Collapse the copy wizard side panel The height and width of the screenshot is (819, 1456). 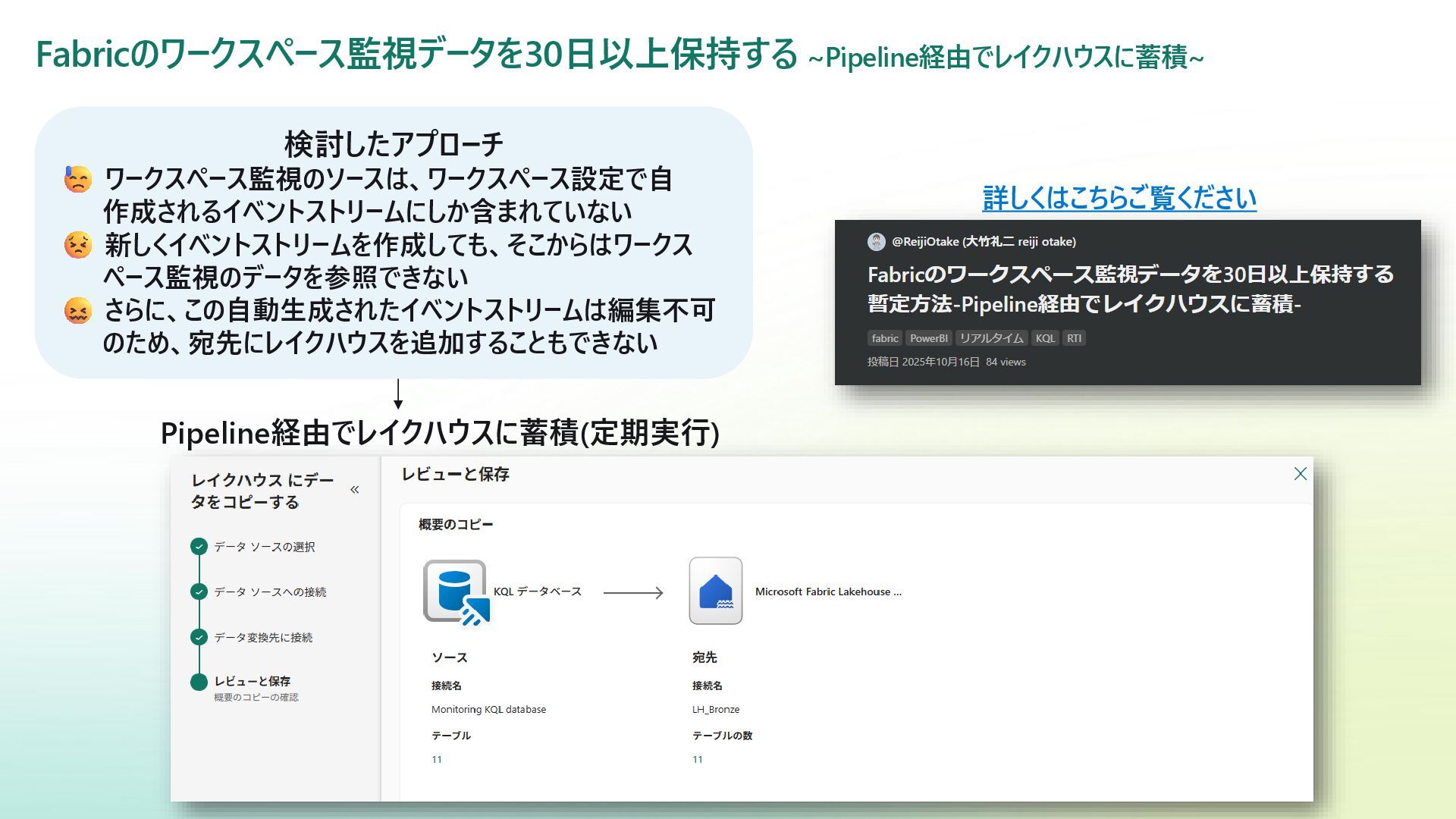coord(354,490)
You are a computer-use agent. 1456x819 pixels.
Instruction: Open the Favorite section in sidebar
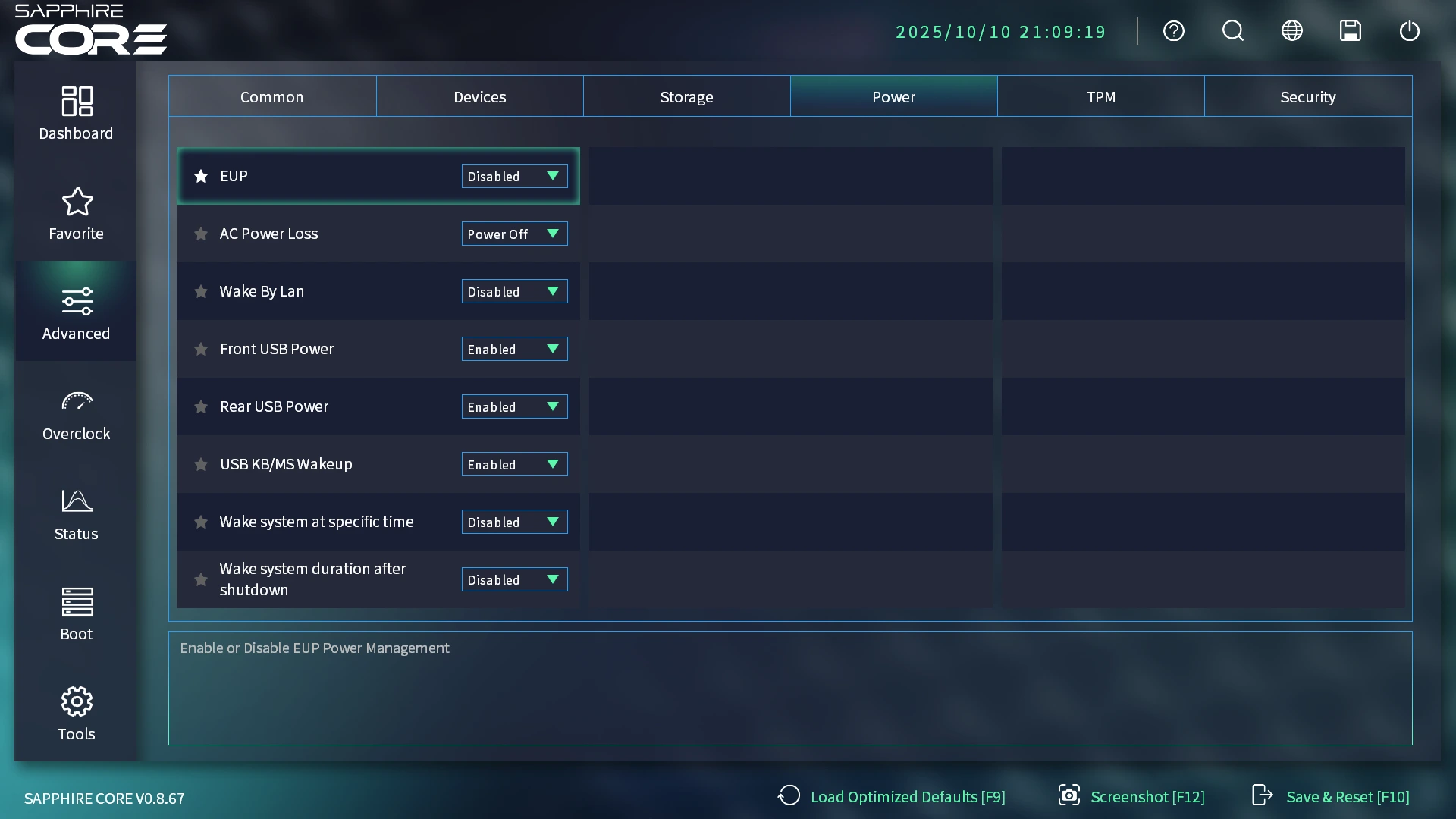click(76, 213)
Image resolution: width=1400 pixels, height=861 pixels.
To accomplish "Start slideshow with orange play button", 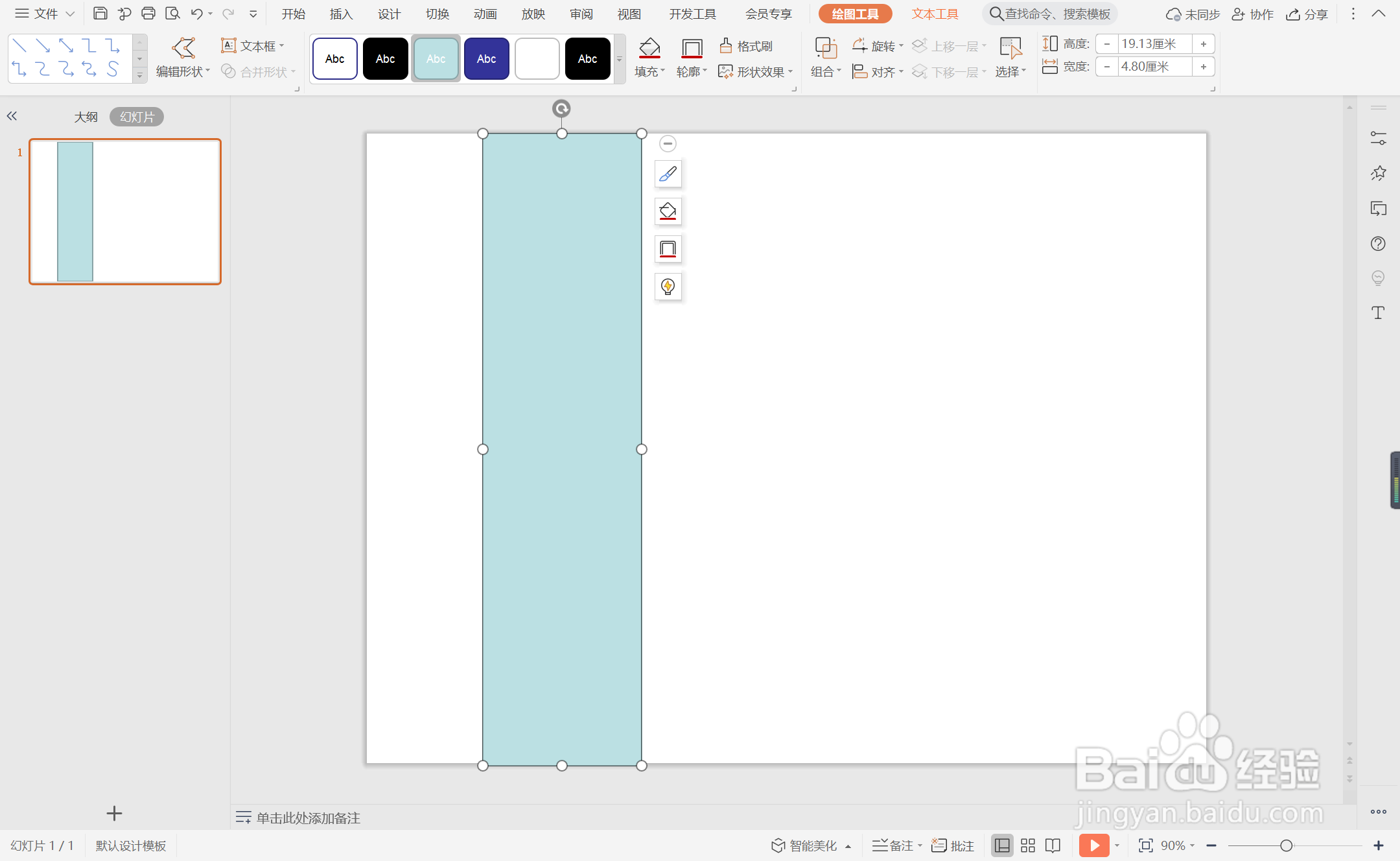I will pyautogui.click(x=1094, y=845).
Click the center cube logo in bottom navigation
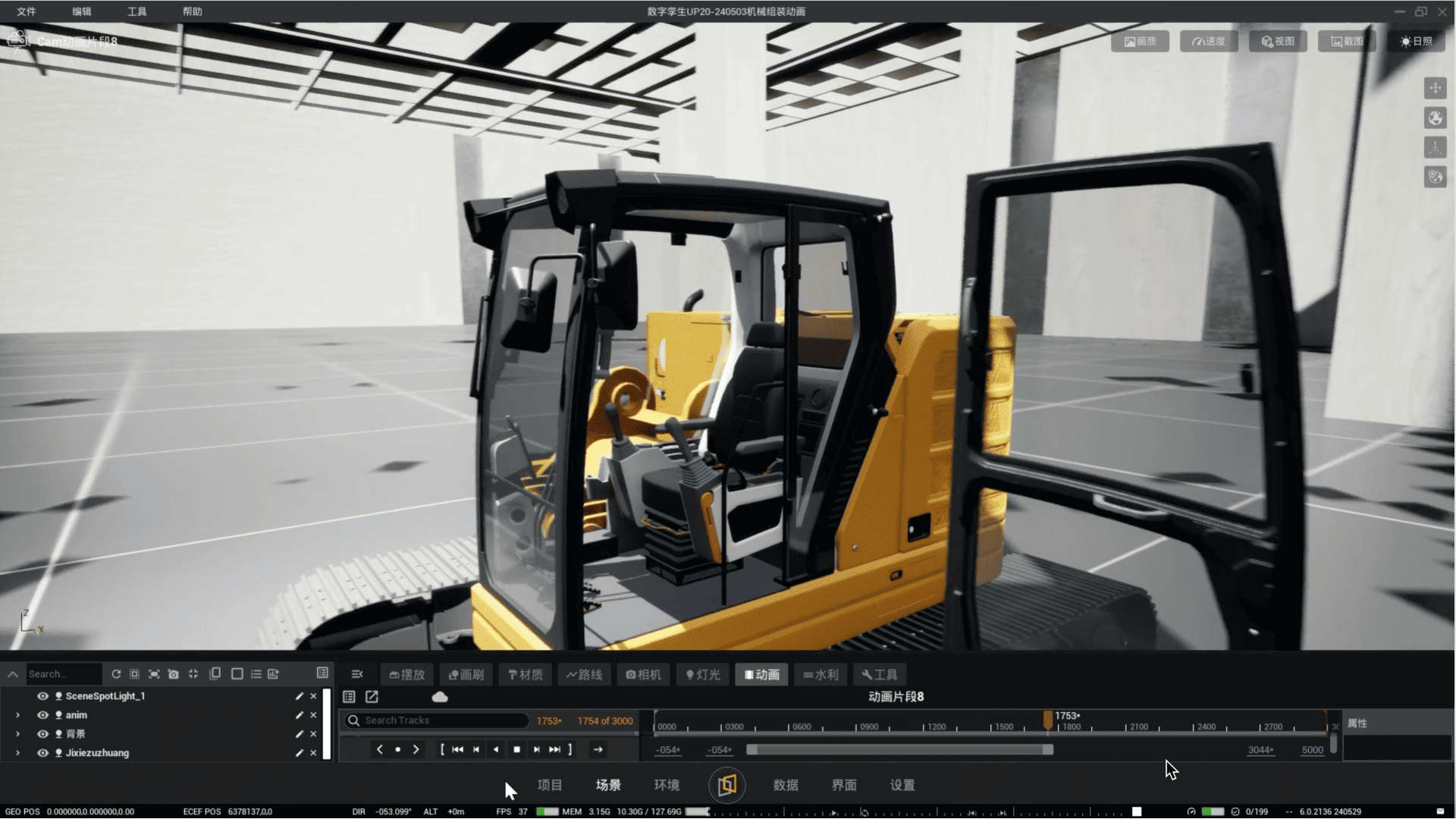Image resolution: width=1456 pixels, height=819 pixels. [x=726, y=785]
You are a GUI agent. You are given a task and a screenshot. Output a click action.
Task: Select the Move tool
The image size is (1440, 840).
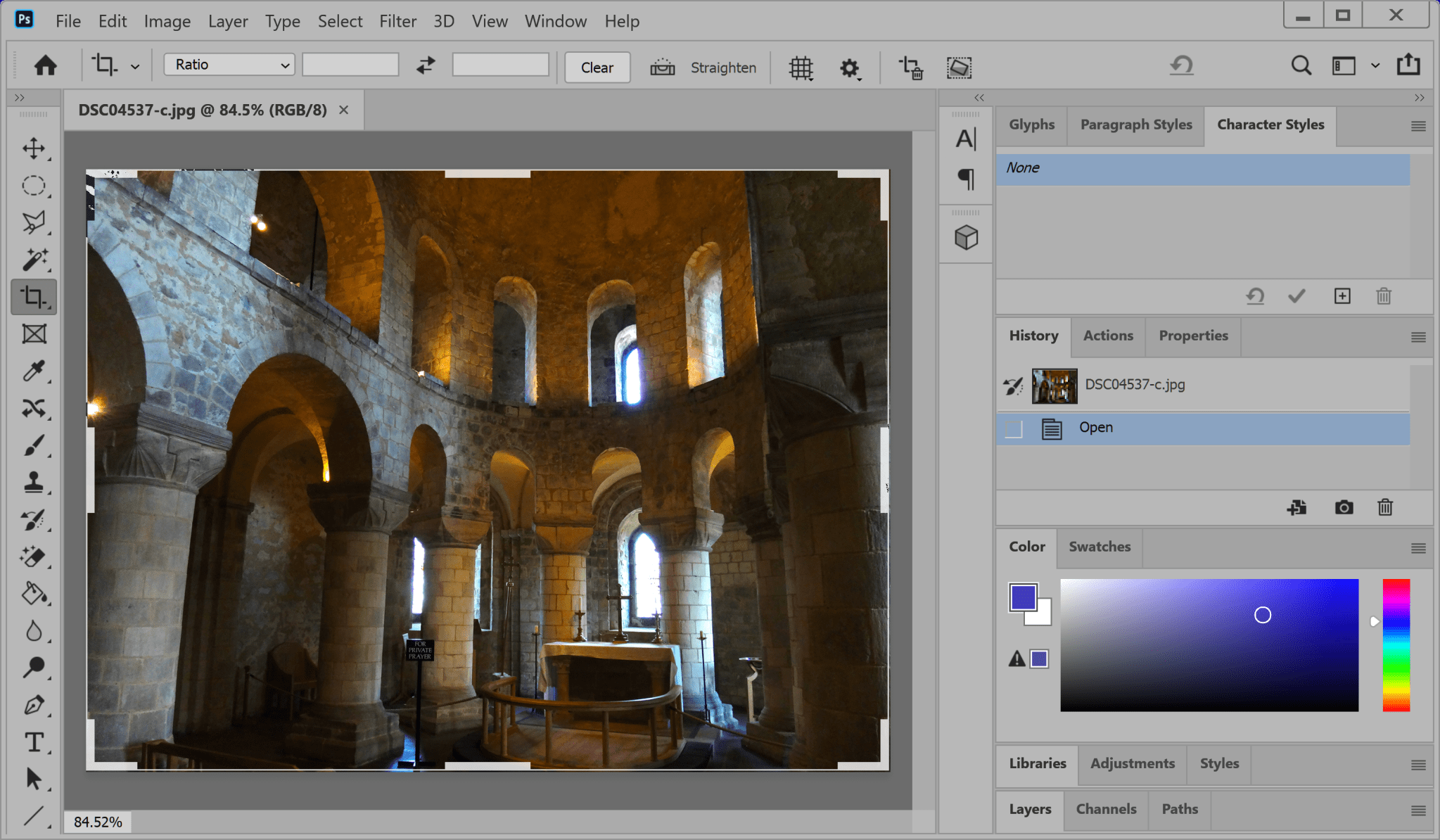(x=33, y=148)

════

Search the material for the word "agent" and copy every matching line.

You are a computer-use agent. 1456x819 pixels.
You are a GUI agent. You are given a task and a screenshot. Output a click action.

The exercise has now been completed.